HB 2751 (ch 210) Contractor liability insurance, grouping authority
HB 2751 amends ORS 737.600 to exempt contractor liability insurance from the statutory prohibition against “fictitious grouping” in order to allow authorized insurers to compete in the market for group project liability insurance. “Fictitious grouping” is defined in ORS 737.600 to mean a grouping of persons for casualty insurance purposes by membership, agreement or method other than common ownership or common use and control. This market has been dominated by surplus lines carriers who are not subject to the limitations in the Insurance Code. The exemption will most affect project-based insurance on large construction projects. This bill implements a recommendation from the Construction Claims Task Force, which was created in 2005 legislation.
Effective: May 30, 2007.
HB 2783 (ch 656) Workers’ compensation insurance; termination of coverage
HB 2783 increases from 30 to 45 days the notice that an insurer must give the DCBS director and an employer when the insurer seeks to terminate its liability under a guaranty contract or surety bond issued to the employer in connection with workers’ compensation insurance coverage. This notice requirement applies except when termination is based on the insurer’s decision not to offer coverage within a specific premium category or if termination is based on nonpayment of premium. The bill provides that for nonpayment, the notice requirement is 10 days.
Effective: Jan. 1, 2008.
HB 2908 (ch 457) Motor vehicle insurance, uninsured motorist coverage
HB 2908 allows a person who is injured by a motor vehicle of a public body to recover from the person’s own uninsured motorist coverage when the person suffers damages greater than the amount the person is able to recover from the public body. Prior to this change, the person would be able to recover only an amount up to the maximum statutory limits on damages payable by a public body under the Oregon Tort Claims Act. Under this bill, an injured person’s uninsured motorist coverage must pay the difference if the coverage exceeds the maximum recoverable from the public body.

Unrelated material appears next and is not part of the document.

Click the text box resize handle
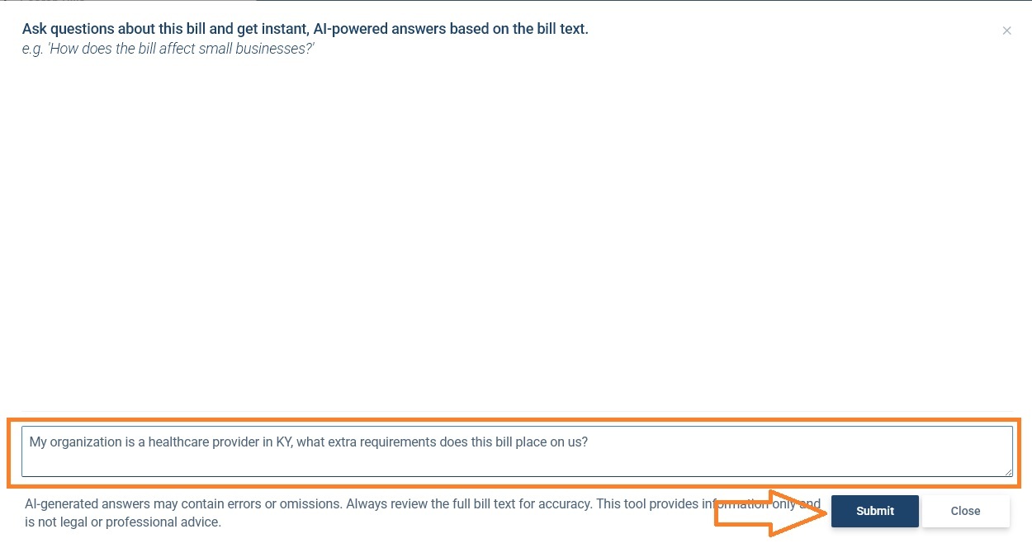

HB 3086 (ch 782) Motor vehicle insurance, family exclusion
HB 3086 requires a motor vehicle liability insurance policy to provide liability coverage for each family member of the insured living in the same household, in an amount equal to the amount of coverage purchased by the insured. HB 3086 also deals with the same issue addressed in HB 2908, regarding recovery by a person who is injured by a motor vehicle of a public body.
HB 3490 (ch 692) Personal Injury Protection benefits
HB 3490 allows an insurer, upon receipt of a proof of loss, to make immediate payment of personal injury protection benefits for medical services under a motor vehicle insurance policy and to get repayment from the provider of the services if it later turns out that the insurer was not responsible for the payment. To obtain repayment, the insurer must send the provider a notice and an explanation of the incorrect payment. The provider must then promptly repay the insurer.